Nicht mal Ghadhafi hat seinen mehrfach geäusserten Drohungen, Europa mit Migranten aus Afrika zu „überschwemmen“, Taten folgen lassen. Diese Hemmschwelle hat Erdogan nun überschritten: Er setzt für seine zynische Aussenpolitik Migranten und Flüchtlinge als Druckmittel ein und verursacht damit eine weitere humanitäre Notlage an der türkisch-griechischen Grenze. – Europa hat sich ohne Zweifel in die Hände eines Erpressers begeben, und das Beispiel könnte Schule machen, etwa im Maghreb oder in Ägypten – mit schwerwiegenden Folgen. Trotzdem wird es kaum eine Alternative geben, als weiterhin mit Erdogan zu verhandeln. – Die in der österreichischen Presse (presse.at) formulierte Haltung scheint mir zurzeit der einzige gangbare Weg aus dem ungeheuren Dilemma zwischen Realpolitik und humanitären Prinzipien: „Europa tut gut daran, weithin sichtbar zu demonstrieren, dass es seine Grenzen selbst bewachen kann und sich nicht erpressen lässt. Doch es wäre schäbig, wenn der reiche Kontinent die Augen verschlösse vor dem Elend in seiner Nachbarschaft. Es bleibt ein Gebot der Humanität, Menschen in Not zu helfen, zumindest aus der Ferne.

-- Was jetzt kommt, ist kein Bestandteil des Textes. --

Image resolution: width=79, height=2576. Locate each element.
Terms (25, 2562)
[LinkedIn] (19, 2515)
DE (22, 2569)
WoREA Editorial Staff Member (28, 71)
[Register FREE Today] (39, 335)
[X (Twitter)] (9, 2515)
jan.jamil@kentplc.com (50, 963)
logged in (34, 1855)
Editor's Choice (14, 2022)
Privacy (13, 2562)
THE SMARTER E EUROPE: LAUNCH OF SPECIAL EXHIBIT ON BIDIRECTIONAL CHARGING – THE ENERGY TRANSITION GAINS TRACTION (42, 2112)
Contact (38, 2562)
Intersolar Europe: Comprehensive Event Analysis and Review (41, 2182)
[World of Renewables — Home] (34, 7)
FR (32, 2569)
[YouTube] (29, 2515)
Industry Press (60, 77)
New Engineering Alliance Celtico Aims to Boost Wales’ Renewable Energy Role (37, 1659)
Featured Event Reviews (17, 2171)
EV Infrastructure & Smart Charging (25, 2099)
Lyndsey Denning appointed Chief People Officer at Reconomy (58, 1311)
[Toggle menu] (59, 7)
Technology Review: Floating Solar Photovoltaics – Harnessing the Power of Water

Die Türkei beherbergt 3,7 Millionen Flüchtlinge aus Syrien, viel mehr als Europa. Das verdient Anerkennung und Unterstützung. Aus Idlib, der letzten Hochburg der Gegner des syrischen Diktators, könnten bald weitere Hunderttausende Flüchtlinge in die Türkei drängen. Das Land am Bosporus ist längst am Ende seiner Kapazität angelangt.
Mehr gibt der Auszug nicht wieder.